Selling out PARCEL BY PARCEL

Casino companies continue land purchases

By TOM WILEMON
tewilemon@sunherald.com

BILOXI - It would be hard to find anyone who loves Point Cadet more than Fay Bloomberg, but she’s not coming back.

She recently sold her home on Pine Street to East Beach Development Corp., a subsidiary of Harrah’s Entertainment, the parent company of Grand Casino.

“If all the neighbors are gone,” she said, “it’s not a neighborhood.”

Parcel by parcel, casino companies and land speculators are buying up big chunks of East Biloxi from the Point to Interstate 110. They’re delving into what were neighborhoods. Although the new state law that allows casinos to move ashore still requires them to be within 800 feet of the mean high tide, whole city blocks beyond the waterfront are being bought. A hotel, parking lot or other casino amenity does not have to be within the 800-foot zone.

The land sales have made some folks instant millionaires. Others say they haven’t been offered enough money to buy replacement housing.

Key Largo Holdings LLC has recorded 117 deed transfers around the IP Casino in the past year. Virtually all the property along Back Bay Boulevard, except that owned by the city and the Biloxi Housing Commission, has been bought by land speculators or a holding company affiliated with Boomtown Casino.

On Point Cadet, the Isle of Capri, the restaurant chain that owns the Golden Nugget brand and Harrah’s Entertainment have bought land since the storm. The casino company buying the most land on the Point has been Harrah’s. Its acquisitions run north from the beach to Howard Avenue and extend east and west for four city blocks. Harrah’s closed last week on its purchase of the Casino Magic property.

Bloomberg lived north of Casino Row in the historic Zengel House on Pine Street. She would not abandon it for Hurricane Katrina. As the house disintegrated around her during the height of the storm, she grabbed hold of a mattress and floated to safety.

“When we moved up there, I had my seventh birthday on the back porch,” she said. “That was the big house. It was a grand thing for a little girl. I lived there since I was 7 years old except for when my husband was in the military.”

The Victorian house was built in 1899 as the weekend home for the owner of a New Orleans furniture store. He and his wife were committed to the people of this neighborhood, teaching Slovenian immigrants to read and write.

The Slovenians weren’t the first wave of immigrants to establish a foothold on the Point, and they weren’t the last. The French came before them and the Vietnamese afterward. Black families also called the eastern portion of the Biloxi Peninsula home, making it the state’s most ethnically diverse area.

The Point is the cradle of the city. The people who settled there didn’t have to speak English to fish or work in a seafood factory. When Harrison County legalized gambling, casinos replaced the factories. People could still walk to work, follow the sound of church bells to St. Michael’s Catholic Church or stroll down to the farmers market on Tuesdays and Thursdays.
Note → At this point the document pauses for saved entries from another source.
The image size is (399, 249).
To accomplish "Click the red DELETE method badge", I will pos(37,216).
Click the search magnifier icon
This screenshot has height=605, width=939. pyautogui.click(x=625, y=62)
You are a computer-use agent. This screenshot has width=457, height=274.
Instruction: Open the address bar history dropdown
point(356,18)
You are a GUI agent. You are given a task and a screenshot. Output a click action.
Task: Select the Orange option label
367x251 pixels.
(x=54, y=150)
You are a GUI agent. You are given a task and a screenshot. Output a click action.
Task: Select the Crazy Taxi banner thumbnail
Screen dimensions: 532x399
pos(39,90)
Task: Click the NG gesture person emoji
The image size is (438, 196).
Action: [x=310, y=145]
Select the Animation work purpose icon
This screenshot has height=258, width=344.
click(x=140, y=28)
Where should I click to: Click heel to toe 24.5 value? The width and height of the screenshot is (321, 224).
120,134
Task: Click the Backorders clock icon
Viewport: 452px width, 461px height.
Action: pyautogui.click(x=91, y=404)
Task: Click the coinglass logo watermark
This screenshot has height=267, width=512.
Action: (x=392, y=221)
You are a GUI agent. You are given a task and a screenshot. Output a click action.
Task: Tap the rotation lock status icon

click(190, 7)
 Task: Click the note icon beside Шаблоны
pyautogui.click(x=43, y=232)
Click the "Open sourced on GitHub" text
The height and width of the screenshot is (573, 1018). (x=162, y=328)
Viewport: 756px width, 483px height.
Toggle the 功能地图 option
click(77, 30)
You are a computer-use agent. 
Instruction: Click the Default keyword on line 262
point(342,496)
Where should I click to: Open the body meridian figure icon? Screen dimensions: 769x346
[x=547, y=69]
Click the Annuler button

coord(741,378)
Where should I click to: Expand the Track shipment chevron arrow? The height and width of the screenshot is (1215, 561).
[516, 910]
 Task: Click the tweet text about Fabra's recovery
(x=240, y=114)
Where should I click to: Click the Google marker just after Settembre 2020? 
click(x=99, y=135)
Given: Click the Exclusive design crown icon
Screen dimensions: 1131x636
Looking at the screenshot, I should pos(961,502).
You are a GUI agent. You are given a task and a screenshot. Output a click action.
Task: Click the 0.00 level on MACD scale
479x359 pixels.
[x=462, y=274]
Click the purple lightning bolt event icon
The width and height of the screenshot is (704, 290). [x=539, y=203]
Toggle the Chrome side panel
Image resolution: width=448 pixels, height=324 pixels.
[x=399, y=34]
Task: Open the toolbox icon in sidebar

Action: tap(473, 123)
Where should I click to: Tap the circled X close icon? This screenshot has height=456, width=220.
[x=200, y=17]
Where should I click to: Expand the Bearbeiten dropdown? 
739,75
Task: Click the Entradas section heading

The church is staying. Some stalwarts are rebuilding, but it’s not an easy task. Almost every home on the Point was destroyed, and the city is requiring that new houses be built to higher elevations.

Back Bay neighborhoods were also flooded by Katrina’s storm surge, but the damage was not as severe. Historic homes that survived the hurricane are being wheeled away to make room for casino parking.

The city allowed Key Largo, a separate legal entity from the IP casino that is, nevertheless, affiliated with the resort, to have the Creel House at 445 Reynoir St. moved and donated to the Ohr-O’Keefe Museum of Art.

Grace Carroll, who grew up on Reynoir, watched that house wheeled away as well as another one. Key Largo has bought up to her property line, she said.

“Since I’m the first one from the bay, I don’t know what they’re going to do or who is going to be my neighbor,” she said.

She rejected an initial offer of $86,000 for her two-bedroom brick, which that still needs repairs, because she couldn’t afford to buy anything else at that price. Secondary offers with more money have had caveats attached about convincing nearby family and neighbors to sell, Carroll said.

Chris Battle bought a Victorian bungalow on Reynoir Street, catty-corner from the Hebrew Rest Cemetery, a few months before Katrina. An employee with the Biloxi School District’s transportation services, he had admired the house from a school bus.

“I thought if the house ever comes up for sale I’d be interested in buying it,” he said. “That afternoon there was a for-sale sign.”

Now, it’s Battle who has a for-sale sign in the yard. He and his wife worry about the changing character of their neighborhood. He can look up one street and see the IP Casino, then down another street, where the Bacaran Bay Casino will go.

Battle said he hopes a casino will buy his land and allow him to move the house elsewhere.

“We see all the property being bought up and the casinos coming in,” he said. “We don’t want to be all up in the middle of that.”